**WHAT THE TASK REQUIRES:**
In the records below, count every line containing "computer". Reply with the number only.

DATA TO USE section start

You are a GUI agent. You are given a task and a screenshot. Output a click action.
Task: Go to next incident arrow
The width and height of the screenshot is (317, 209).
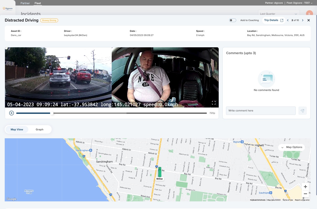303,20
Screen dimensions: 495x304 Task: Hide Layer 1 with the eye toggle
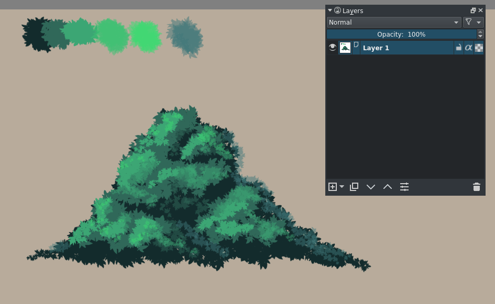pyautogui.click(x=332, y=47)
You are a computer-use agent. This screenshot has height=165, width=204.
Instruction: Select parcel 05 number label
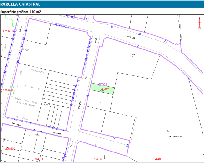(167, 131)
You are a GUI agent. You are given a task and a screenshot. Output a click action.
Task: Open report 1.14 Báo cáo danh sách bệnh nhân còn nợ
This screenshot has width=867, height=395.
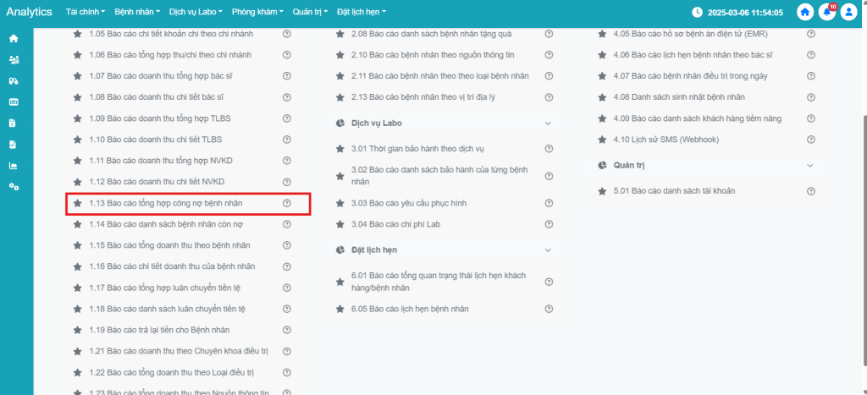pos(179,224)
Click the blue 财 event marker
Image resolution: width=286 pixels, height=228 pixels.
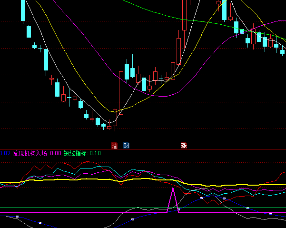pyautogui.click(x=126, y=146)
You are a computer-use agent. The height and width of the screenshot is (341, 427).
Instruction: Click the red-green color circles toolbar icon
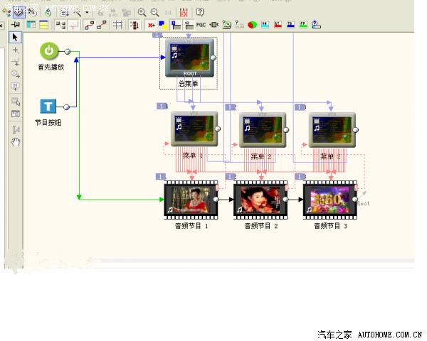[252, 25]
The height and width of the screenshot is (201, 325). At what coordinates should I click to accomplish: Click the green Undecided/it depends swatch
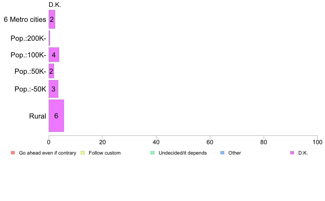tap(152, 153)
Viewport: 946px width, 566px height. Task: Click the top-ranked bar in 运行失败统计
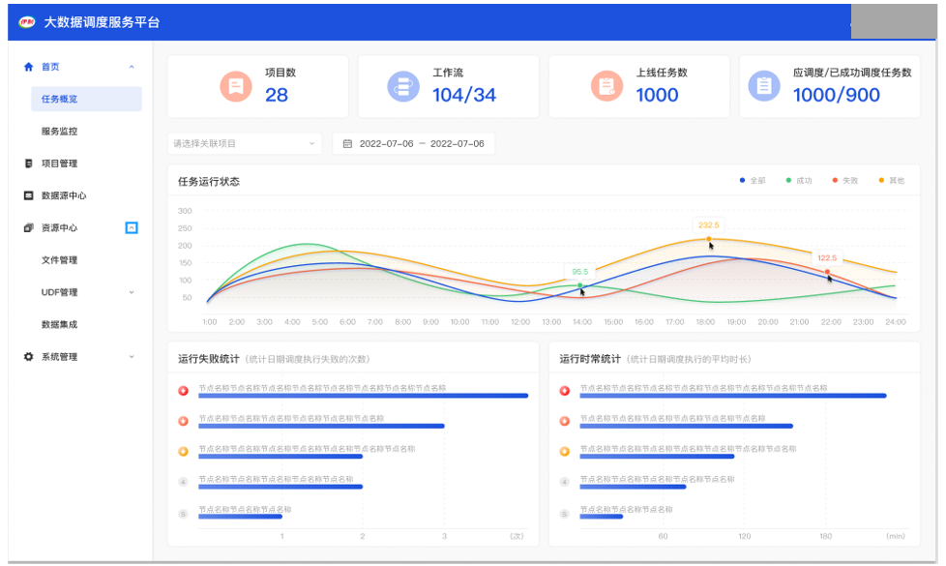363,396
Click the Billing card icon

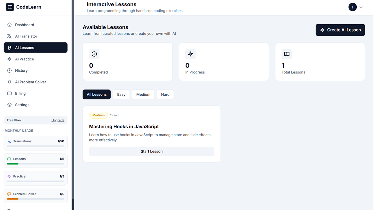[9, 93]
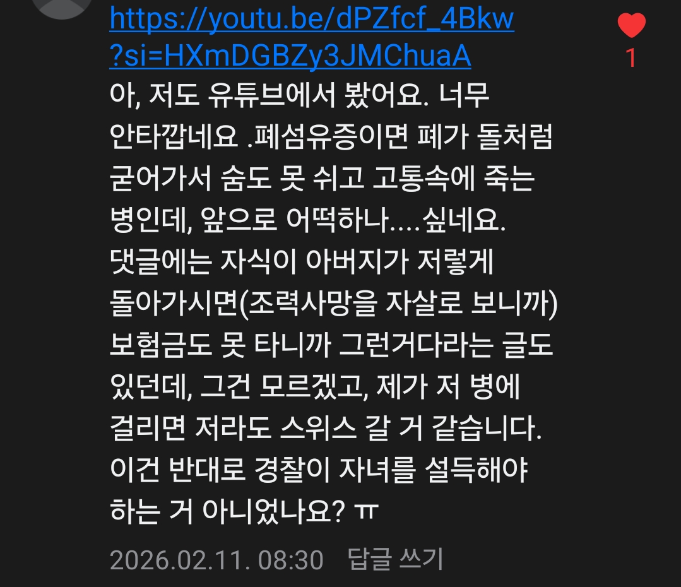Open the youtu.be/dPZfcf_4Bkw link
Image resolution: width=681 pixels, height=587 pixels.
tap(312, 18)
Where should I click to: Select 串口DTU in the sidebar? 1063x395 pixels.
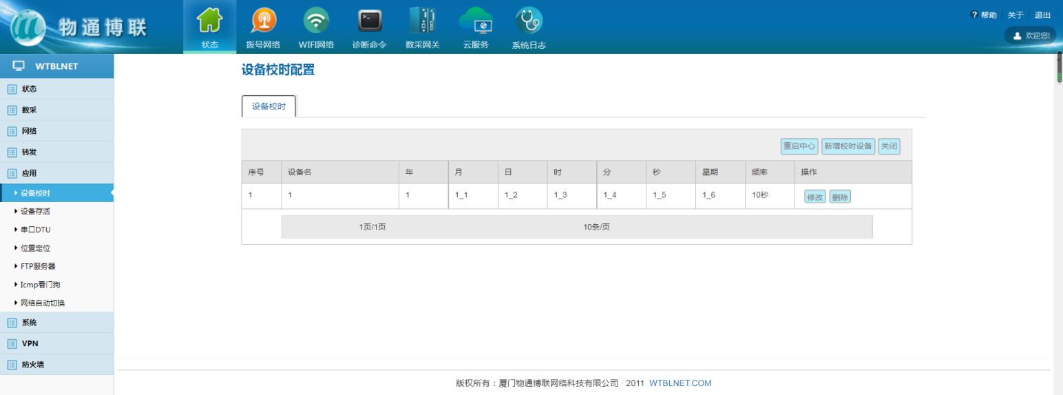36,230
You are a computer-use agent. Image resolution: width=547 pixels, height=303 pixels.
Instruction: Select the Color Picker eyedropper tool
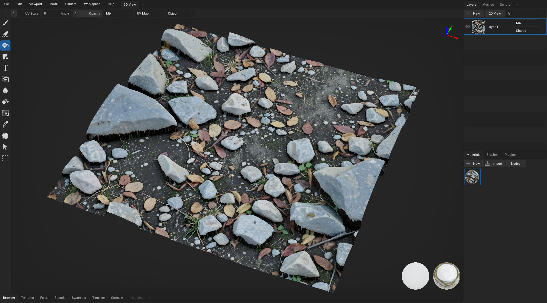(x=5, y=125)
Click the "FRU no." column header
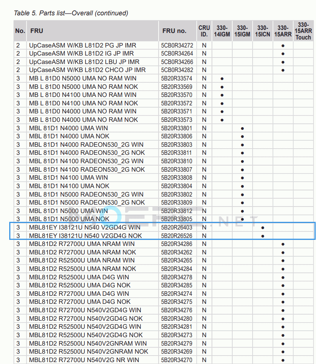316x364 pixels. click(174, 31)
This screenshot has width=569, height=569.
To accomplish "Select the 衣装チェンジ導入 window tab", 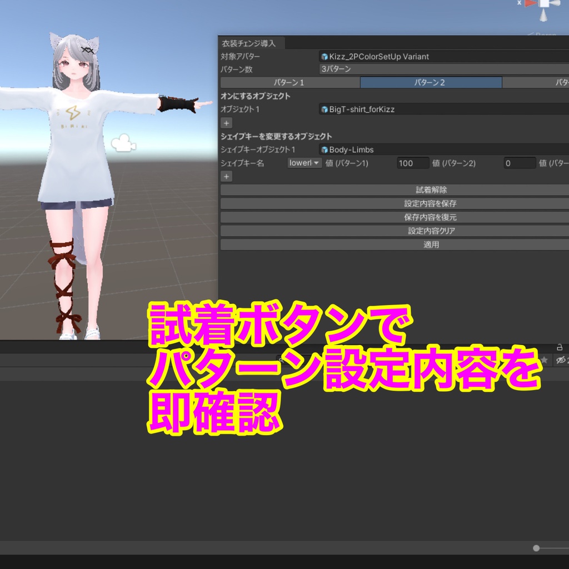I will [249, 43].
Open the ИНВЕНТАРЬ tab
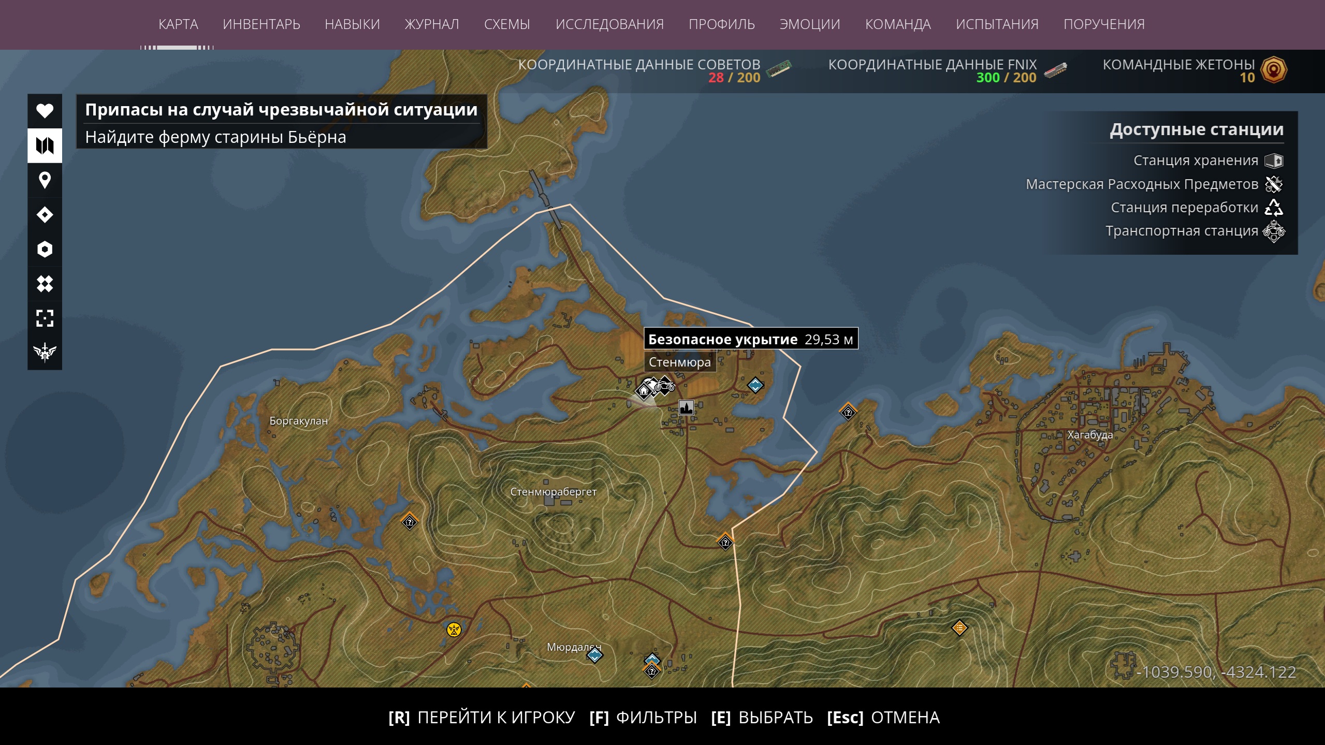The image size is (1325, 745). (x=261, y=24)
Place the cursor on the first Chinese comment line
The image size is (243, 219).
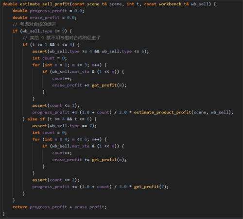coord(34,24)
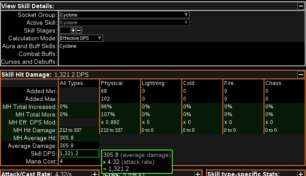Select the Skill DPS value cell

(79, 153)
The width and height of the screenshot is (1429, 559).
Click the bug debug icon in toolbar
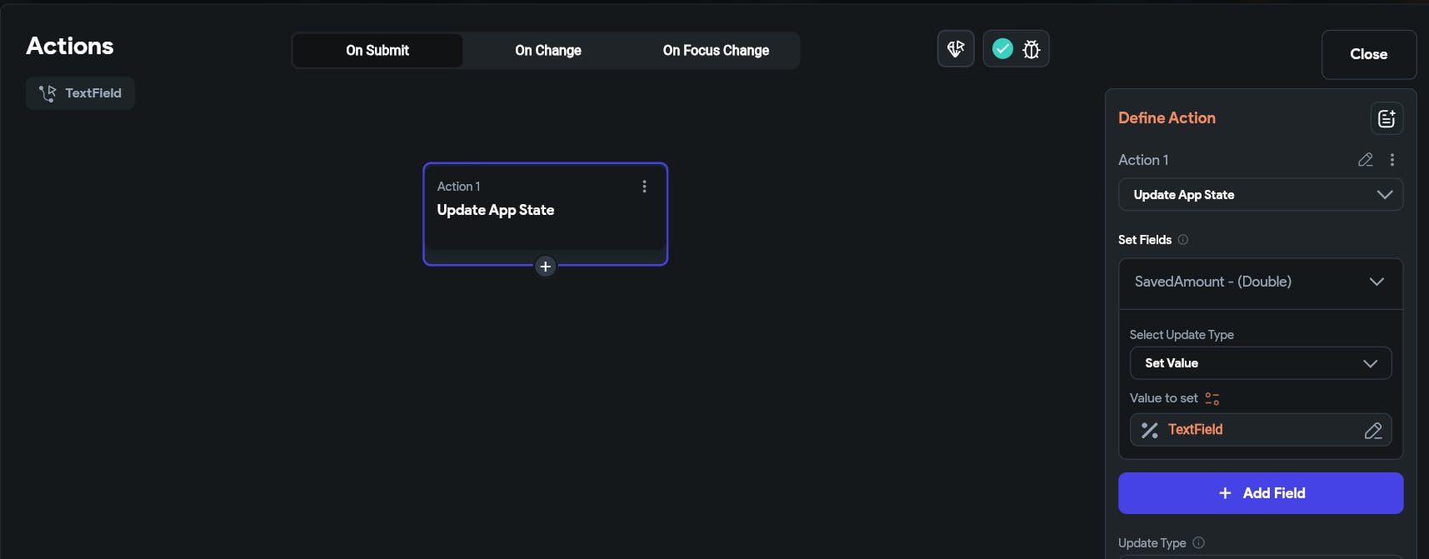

DATA TO USE section end

**ANSWER AREA:**
3